- _Work task_
In the post about the treatment game plan, reproduce the passage that begins at the words "I Believe We" and ends after the words "pursuing clinical trials.".

- _Text for analysis_
⁂

Monday, March 7, 2011

I Believe We Have a Game Plan

This ordeal has more plot twists than an Agatha Christie mystery. We have been mentally prepping for an in-hospital treatment of Interleukin-2 at the start of next month, under the supposition that the next scans (scheduled for the 29th of this month) will show small (hopefully) disease progression. We'd like to believe the anti-hormone treatment she's been on would have some chance of success, but we know it's small, so we are being somewhat realistic about what comes next. We suspected Kaplan would recommend the Interleukin 2 treatment as it is the last FDA approved treatment available, before pursuing clinical trials.

In the interim, we had also thought we'd be going to the National Cancer Institute this month to have them check Meagan out and see if any of their clinical trials would be applicable. We sorta got shut down/put off  because she is already undergoing treatment, and we THOUGHT she had to wait another 30 days after current treatment completion to even re-contact them.

⁂

- _Data for analysis_

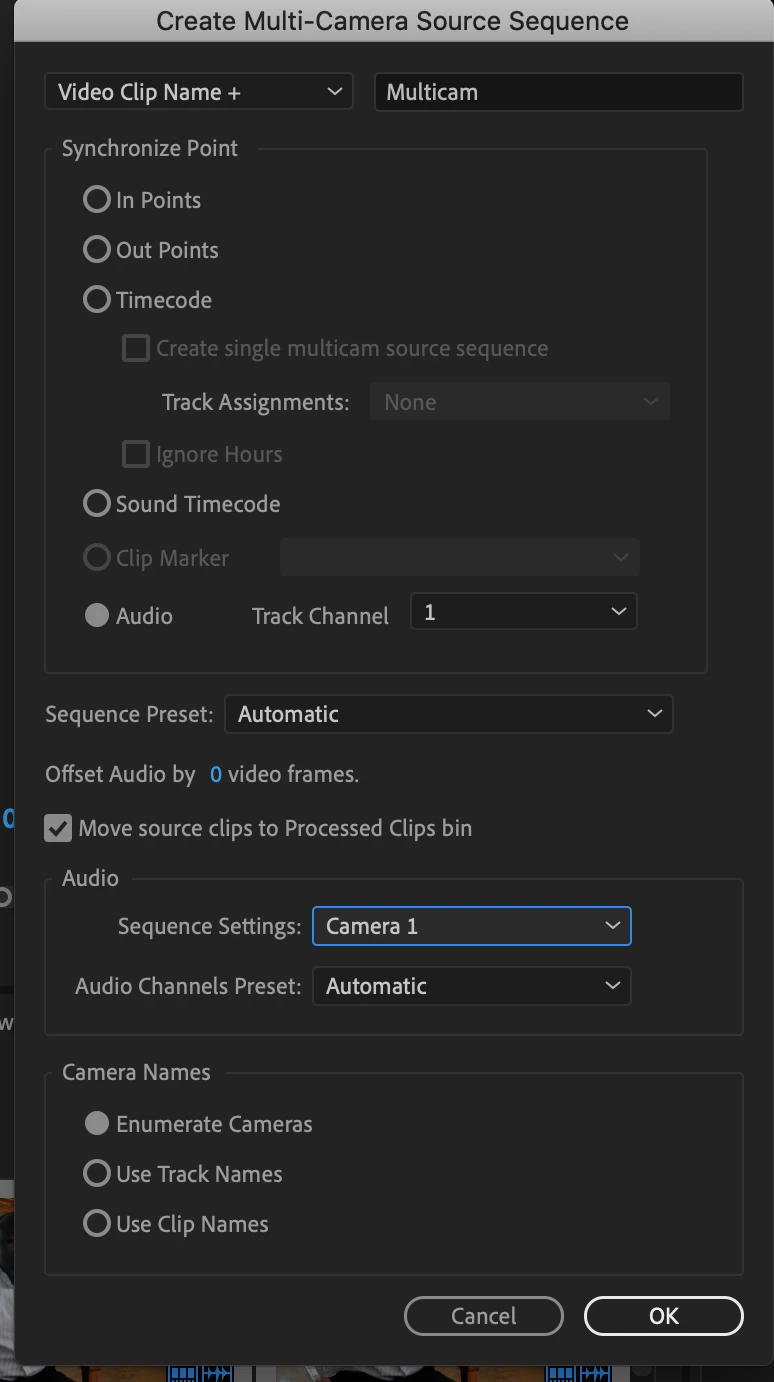Image resolution: width=774 pixels, height=1382 pixels.
Task: Click the Multicam name text field
Action: 558,92
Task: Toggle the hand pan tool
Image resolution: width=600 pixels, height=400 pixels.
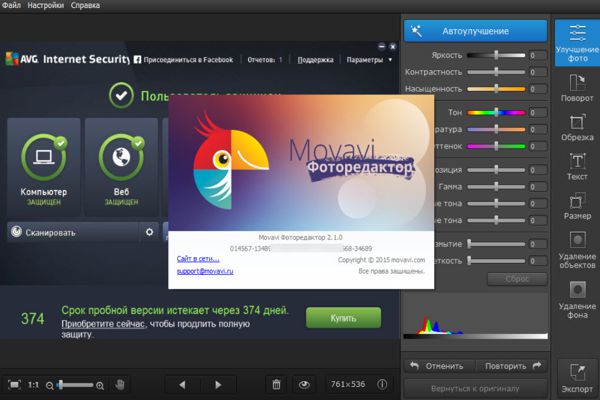Action: (x=120, y=385)
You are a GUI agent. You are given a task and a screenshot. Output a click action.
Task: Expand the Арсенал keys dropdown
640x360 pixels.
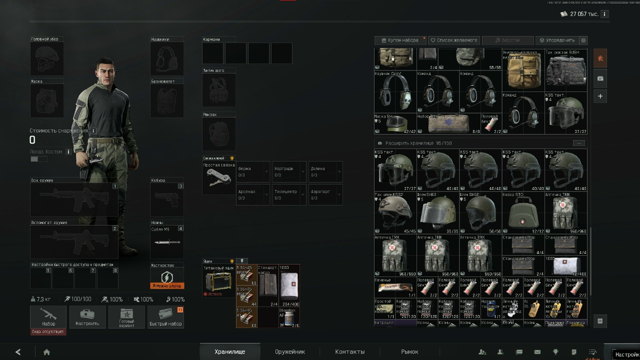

⁂

- _Exercise solution_
I Believe We Have a Game Plan

This ordeal has more plot twists than an Agatha Christie mystery. We have been mentally prepping for an in-hospital treatment of Interleukin-2 at the start of next month, under the supposition that the next scans (scheduled for the 29th of this month) will show small (hopefully) disease progression. We'd like to believe the anti-hormone treatment she's been on would have some chance of success, but we know it's small, so we are being somewhat realistic about what comes next. We suspected Kaplan would recommend the Interleukin 2 treatment as it is the last FDA approved treatment available, before pursuing clinical trials.